To find which point is 3 units away from the point \((-7, 4)\), we can use the distance formula, which is given by:
\[ d = \sqrt{(x_2 - x_1)^2 + (y_2 - y_1)^2} \]
where \((x_1, y_1)\) is the original point and \((x_2, y_2)\) is the point we are testing.

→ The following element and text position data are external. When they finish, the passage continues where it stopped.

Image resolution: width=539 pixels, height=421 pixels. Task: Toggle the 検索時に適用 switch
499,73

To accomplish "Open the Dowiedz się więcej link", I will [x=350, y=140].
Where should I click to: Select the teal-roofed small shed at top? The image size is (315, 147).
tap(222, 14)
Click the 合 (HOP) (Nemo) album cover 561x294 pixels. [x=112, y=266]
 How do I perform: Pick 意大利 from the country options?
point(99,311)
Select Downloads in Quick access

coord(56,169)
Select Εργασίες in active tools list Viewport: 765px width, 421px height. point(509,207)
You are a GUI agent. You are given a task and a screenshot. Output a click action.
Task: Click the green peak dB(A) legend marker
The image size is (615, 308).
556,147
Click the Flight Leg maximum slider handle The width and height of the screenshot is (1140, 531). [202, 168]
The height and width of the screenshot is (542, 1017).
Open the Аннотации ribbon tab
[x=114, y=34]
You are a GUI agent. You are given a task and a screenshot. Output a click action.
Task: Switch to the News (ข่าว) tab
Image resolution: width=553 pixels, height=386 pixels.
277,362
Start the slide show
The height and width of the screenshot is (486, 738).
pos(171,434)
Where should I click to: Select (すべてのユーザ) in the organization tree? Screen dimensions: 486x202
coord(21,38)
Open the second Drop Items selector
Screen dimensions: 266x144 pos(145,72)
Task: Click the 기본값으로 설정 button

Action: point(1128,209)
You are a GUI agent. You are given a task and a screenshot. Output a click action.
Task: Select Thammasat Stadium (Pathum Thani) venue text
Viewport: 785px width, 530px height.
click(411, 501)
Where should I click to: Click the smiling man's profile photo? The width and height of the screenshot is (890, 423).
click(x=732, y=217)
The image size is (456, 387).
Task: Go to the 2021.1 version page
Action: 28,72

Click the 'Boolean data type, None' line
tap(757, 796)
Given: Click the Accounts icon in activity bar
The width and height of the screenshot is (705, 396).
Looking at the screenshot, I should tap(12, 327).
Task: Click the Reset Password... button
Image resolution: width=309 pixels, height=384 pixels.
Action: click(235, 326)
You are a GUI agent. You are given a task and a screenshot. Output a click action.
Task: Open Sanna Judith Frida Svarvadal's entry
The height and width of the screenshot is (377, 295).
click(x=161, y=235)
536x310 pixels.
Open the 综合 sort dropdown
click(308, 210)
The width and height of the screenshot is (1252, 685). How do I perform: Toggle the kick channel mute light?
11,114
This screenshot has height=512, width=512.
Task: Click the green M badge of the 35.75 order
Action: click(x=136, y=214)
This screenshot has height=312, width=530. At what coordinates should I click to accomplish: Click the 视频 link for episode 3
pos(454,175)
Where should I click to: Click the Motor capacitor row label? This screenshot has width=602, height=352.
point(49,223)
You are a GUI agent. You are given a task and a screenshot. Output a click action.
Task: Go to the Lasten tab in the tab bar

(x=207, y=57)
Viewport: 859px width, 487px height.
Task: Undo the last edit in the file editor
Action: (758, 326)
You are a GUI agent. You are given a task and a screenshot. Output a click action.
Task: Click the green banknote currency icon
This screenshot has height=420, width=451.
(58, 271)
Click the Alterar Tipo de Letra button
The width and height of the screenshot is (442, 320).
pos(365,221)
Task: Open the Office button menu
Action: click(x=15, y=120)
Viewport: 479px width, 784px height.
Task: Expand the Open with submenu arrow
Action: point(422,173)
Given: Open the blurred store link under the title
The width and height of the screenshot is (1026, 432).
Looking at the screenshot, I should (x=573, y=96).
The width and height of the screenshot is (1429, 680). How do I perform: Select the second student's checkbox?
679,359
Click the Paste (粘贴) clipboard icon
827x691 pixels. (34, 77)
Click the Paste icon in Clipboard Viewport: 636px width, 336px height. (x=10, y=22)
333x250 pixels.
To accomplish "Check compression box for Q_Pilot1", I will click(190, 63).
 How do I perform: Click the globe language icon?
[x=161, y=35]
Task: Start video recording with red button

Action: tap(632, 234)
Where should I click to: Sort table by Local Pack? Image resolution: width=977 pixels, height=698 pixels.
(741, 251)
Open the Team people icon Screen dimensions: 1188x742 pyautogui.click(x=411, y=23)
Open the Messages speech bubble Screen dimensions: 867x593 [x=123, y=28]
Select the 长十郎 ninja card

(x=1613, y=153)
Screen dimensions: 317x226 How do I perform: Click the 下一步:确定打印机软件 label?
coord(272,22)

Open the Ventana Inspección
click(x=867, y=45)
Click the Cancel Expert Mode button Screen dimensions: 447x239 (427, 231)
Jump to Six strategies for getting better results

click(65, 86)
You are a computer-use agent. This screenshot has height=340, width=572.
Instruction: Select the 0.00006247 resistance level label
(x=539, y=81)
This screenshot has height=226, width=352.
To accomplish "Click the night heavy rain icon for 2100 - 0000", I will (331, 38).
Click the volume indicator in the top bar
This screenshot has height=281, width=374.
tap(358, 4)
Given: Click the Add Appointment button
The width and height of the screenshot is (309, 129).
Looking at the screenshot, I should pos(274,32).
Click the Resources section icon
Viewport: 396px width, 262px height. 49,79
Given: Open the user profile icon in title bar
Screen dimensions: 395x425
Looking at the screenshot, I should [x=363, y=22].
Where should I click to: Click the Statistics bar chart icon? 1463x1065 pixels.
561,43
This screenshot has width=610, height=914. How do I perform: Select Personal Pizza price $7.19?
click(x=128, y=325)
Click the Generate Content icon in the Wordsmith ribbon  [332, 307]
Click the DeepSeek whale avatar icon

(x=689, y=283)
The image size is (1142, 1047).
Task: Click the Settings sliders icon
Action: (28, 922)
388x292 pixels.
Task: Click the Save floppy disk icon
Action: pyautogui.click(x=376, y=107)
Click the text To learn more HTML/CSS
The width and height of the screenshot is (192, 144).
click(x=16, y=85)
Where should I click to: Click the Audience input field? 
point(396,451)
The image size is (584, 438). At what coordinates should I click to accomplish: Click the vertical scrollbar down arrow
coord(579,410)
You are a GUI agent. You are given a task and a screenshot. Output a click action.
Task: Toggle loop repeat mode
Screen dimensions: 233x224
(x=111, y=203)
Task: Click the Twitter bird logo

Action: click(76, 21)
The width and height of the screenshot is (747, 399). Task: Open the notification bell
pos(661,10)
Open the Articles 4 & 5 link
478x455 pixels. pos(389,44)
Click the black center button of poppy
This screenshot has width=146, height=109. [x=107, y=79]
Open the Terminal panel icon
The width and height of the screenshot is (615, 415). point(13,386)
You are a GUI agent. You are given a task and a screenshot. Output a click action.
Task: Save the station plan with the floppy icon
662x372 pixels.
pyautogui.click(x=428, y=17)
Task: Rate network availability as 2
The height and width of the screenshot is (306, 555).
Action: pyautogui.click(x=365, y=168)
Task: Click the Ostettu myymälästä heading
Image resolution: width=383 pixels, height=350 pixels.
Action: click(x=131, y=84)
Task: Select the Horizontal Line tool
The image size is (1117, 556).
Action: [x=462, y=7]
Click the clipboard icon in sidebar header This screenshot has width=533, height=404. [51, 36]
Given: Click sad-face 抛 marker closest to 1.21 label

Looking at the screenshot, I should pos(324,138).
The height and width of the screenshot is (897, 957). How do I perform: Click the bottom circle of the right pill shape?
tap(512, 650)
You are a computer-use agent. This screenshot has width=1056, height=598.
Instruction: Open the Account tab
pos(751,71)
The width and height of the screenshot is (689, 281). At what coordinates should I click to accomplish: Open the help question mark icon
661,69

We want the distance \(d\) to equal 3.
Point A: (-10, 4)
- \((x_1, y_1) = (-7, 4)\)
- \((x_2, y_2) = (-10, 4)\)
Calculating the distance:
\[ d = \sqrt{((-10) - (-7))^2 + (4 - 4)^2} = \sqrt{(-3)^2 + 0} = \sqrt{9} = 3 \]
Point B: (-7, -1)
- \((x_1, y_1) = (-7, 4)\)
- \((x_2, y_2) = (-7, -1)\)
Calculating the distance:
\[ d = \sqrt{((-7) - (-7))^2 + (-1 - 4)^2} = \sqrt{0 + (-5)^2} = \sqrt{25} = 5 \]
Point C: (4, 4)
- \((x_1, y_1) = (-7, 4)\)
- \((x_2, y_2) = (4, 4)\)
Calculating the distance:
\[ d = \sqrt{(4 - (-7))^2 + (4 - 4)^2} = \sqrt{(11)^2 + 0} = \sqrt{121} = 11 \]
Point D: (10, 4)
- \((x_1, y_1) = (-7, 4)\)
- \((x_2, y_2) = (10, 4)\)
Calculating the distance:
\[ d = \sqrt{(10 - (-7))^2 + (4 - 4)^2} = \sqrt{(17)^2 + 0} = \sqrt{289} = 17 \]
After checking all the points, we find that Point A (-10, 4) is the only point that has a distance of 3 from the point \((-7, 4)\).